Capacitor, work done

1. Feb 9, 2010

fluidistic

1. The problem statement, all variables and given/known data
Say I have a parallel plates capacitor. The length of the plates are worth l. Both plates are separated by a distance d. Say there's a dielectric material whose permissivity is $$\varepsilon _1$$ such that it's between the plates from 0 to x, if 0 is the left side of the capacitor, that is if you draw a sketch such that the 2 plates are horizontal.
I want to know if I have to do some work in order to displace the dielectric material on a distance x'. I'd like to know the answer if the dielectric material is semi infinite (i.e. if I pull it, I will gradually fill the capacitor with this material) and if the material is finite (i.e. if I pull it, it will only cover a distance x at all times, although it moves).

2. Relevant equations $$Q=CV$$, $$U=\frac{CV^2}{2}$$.

3. The attempt at a solution
I've done some attempt on my draft. However I don't know why I struggle with the E field. I will detail a bit more. I've said that the problem is equivalent to sum up 2 capacitances. One of a capacitor $$C_1$$ filled with the dielectric material, such that the length of the capacitor is x. The other capacitor $$C_2$$ such that it is not filled with anything (i.e. vacuum) and whose length is l-x. I said both capacitors are considered in parallel, so I have that $$C=C_1+C_2$$.
So my task is to calculate $$C_1$$ and $$C_2$$.
For $$C_1$$, $$V=\frac{Q}{C_1}$$.
$$V=-\int _0 ^d \vec E \cdot d\vec l$$. I know that $$\vec E$$ and $$\vec l$$ are parallel so the integral simplifies a lot, but I'm stuck at what value to plug for E. Of course I have to consider E as constant, but what value do I choose?
I've been stuck on a similar question last time... I'd like to continue alone, but I need someone to help me.

By the way, I'm planning on calculating the energy stored in the capacitor before and after having displaced the dielectric material. The difference of these energy would represent the work I have done by displacing the material. Am I right thinking like this?

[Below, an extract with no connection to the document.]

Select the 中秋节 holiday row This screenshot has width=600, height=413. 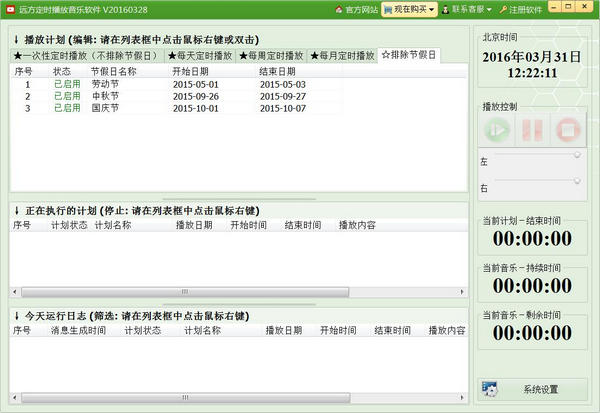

Also, as $$U=\frac{CV^2}{2}$$, if the dielectric material is semi infinite then C will increase, but I'm unsure about Q and V, so I can't say that the energy stored in the capacitor increases and thus $$\Delta U >0$$ so to make this increment of energy, I had to do some work.
I also believe that if there's an emf connected to the capacitor, the problem changes completely because I've heard it, but I don't realize it. If someone could enlighten me, I'll be extremely glad.

2. Feb 10, 2010

ehild

Is the charge constant on the capacitor or is it connected to an ideal voltage source?

As for the field inside the capacitor: the potential is constant on the plates as they are from metal. The separation between the plates is the same everywhere. So, what do you say about the electric field?

Yes, you can calculate the energy of the capacitor with or without dielectric. If the change of energy is positive, something or somebody has to provide for it.

The energy of the capacitor is U=CV2/2 =Q2/(2V)

ehild

3. Feb 10, 2010

fluidistic

I do not know. What are the differences? The difference of potential of the plates will change if there is a an emf? But if the charge is constant, as the capacitance change, so must change the difference of potential anyway... I'm confused about this.
Ok, what I can say about the E field is E=V/d. Is this right?
Thanks for the rest and for all!

4. Feb 10, 2010

ehild

If the capacitor is connected to a voltage source, the voltage is given and it does not change by moving the dielectric. Calculate the resultant capacitance, and use U=CV2/2 to get the energy.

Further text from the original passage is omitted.